Rares sont les grandes villes à mener encore de gros projets urbains. Nantes en fait partie. Pour la maire (PS) et présidente de la métropole nantaise, Johanna Rolland, "la première fonc­tion d’un projet urbain ET paysa­ger" est de répondre au "plus grand défi de notre société : la frag­men­ta­tion". La frag­men­ta­tion entre "le rural et l’ur­bain", entre "les quar­tiers popu­laires et le centre", ou encore "le para­doxe écolo­gique"… A Nantes, le parti­ci­pa­tif et l’ex­per­tise des usages est un préalable quasi­ment systématique à toute opération urbaine, une façon "de faire encore plus de poli­tique", selon l’élue. Ce qui permet aussi "de ne pas céder au premier lobby". A condi­tion égale­ment "d’être clair" et de main­te­nir le cap, d’après elle.
Le rapport au temps est l’un des autres para­doxes du grand projet urbain. Entre la réponse poli­tique qui s’ins­crit dans le temps long, et l’ur­gence sociale ou envi­ron­ne­men­tale par exemple. L’agence TER, qui œuvre à Nantes, "a eu la capa­cité de travailler à différentes échelles de temps" et c’est ce qui a plu à Johanna Rolland.
"Nous devons encore mener des grands projets urbains et paysa­gers", pour éviter de tomber, alerte-t-elle, dans la "stan­dar­di­sa­tion des villes", et résorber les frac­tures terri­to­riales. D’où l’intérêt de partir du terrain, des usages, de la géogra­phie du terri­toire. Et puis, reven­dique la maire, il faut "réinven­ter les rela­tions entre la ville centre et les agglomérations voisines", en trou­vant une forme de "récipro­cité". 

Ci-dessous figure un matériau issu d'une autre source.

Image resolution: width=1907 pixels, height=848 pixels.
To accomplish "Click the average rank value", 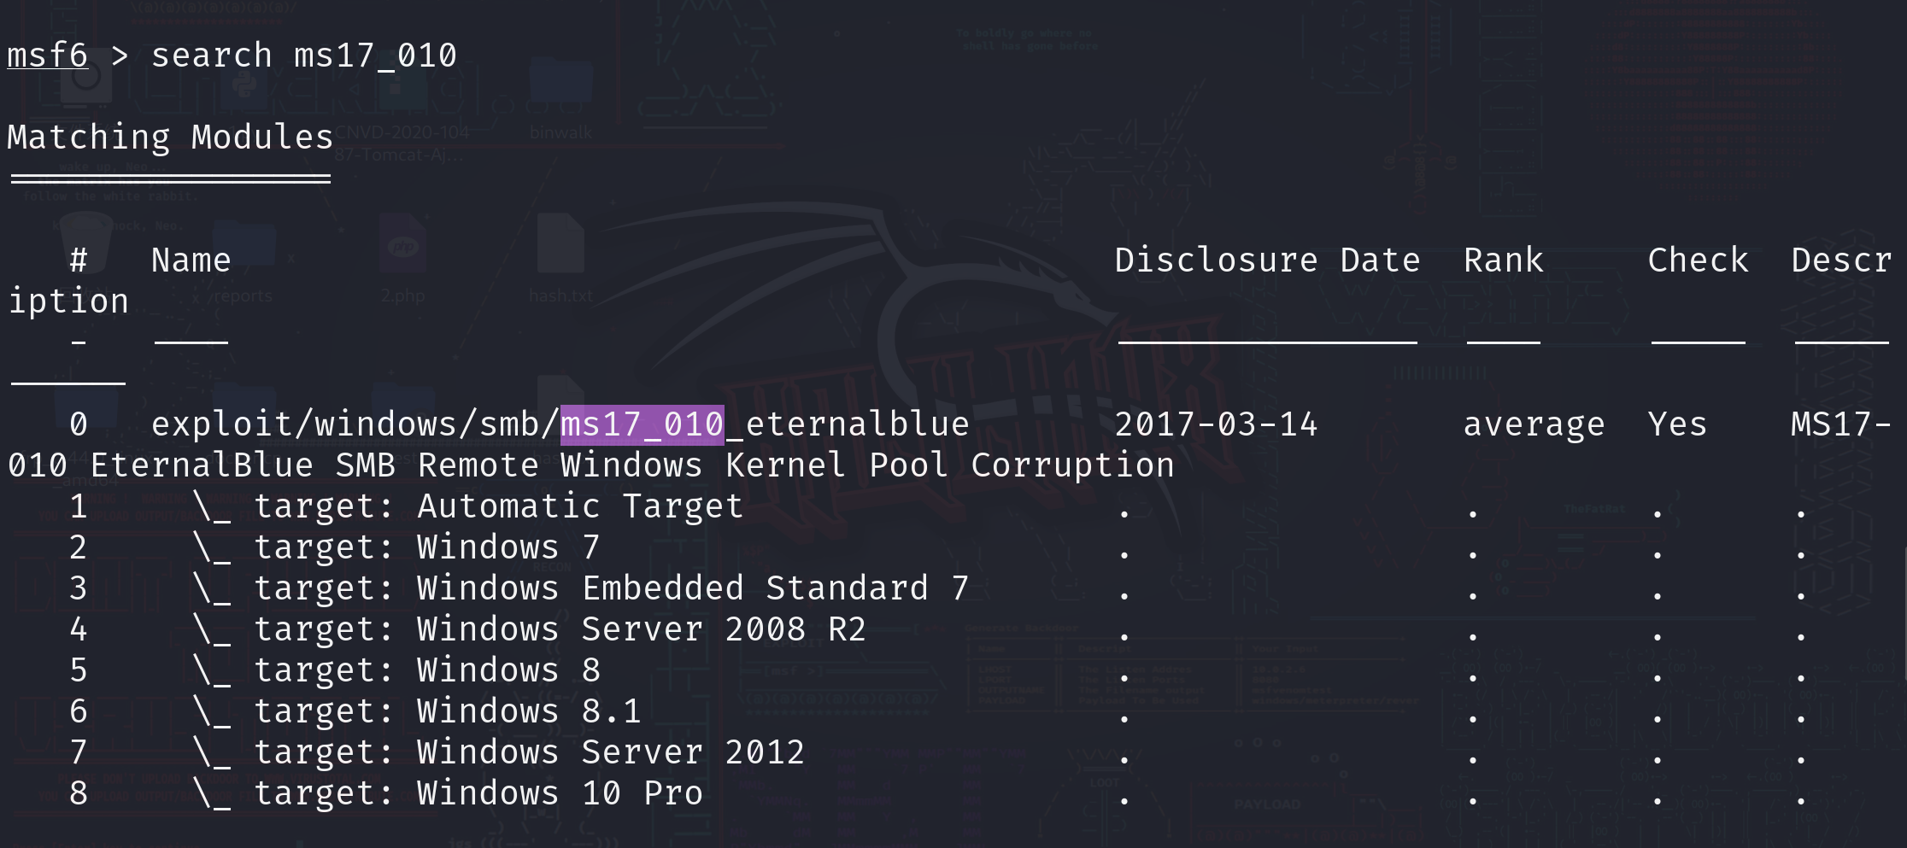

► Après plus de quatre heures de débats, Jacque­line Gourault, ministre de la Cohésion des terri­toires et des rela­tions avec les collec­ti­vités terri­to­riales, a offi­ciel­le­ment remis le trophée à l’agence TER : "les urba­nistes sont à l’ar­ti­cu­la­tion de thématiques trop souvent secto­risées (…) la pensée urbaine, par essence opti­miste" est "indis­pen­sable à l’améliora­tion et à l’ap­pro­pria­tion du cadre de vie".
Les lauréats ont profité de la présence de la ministre pour formu­ler un vœu : que le statut de fonc­tion­naire terri­to­rial soit accordé aux paysa­gistes.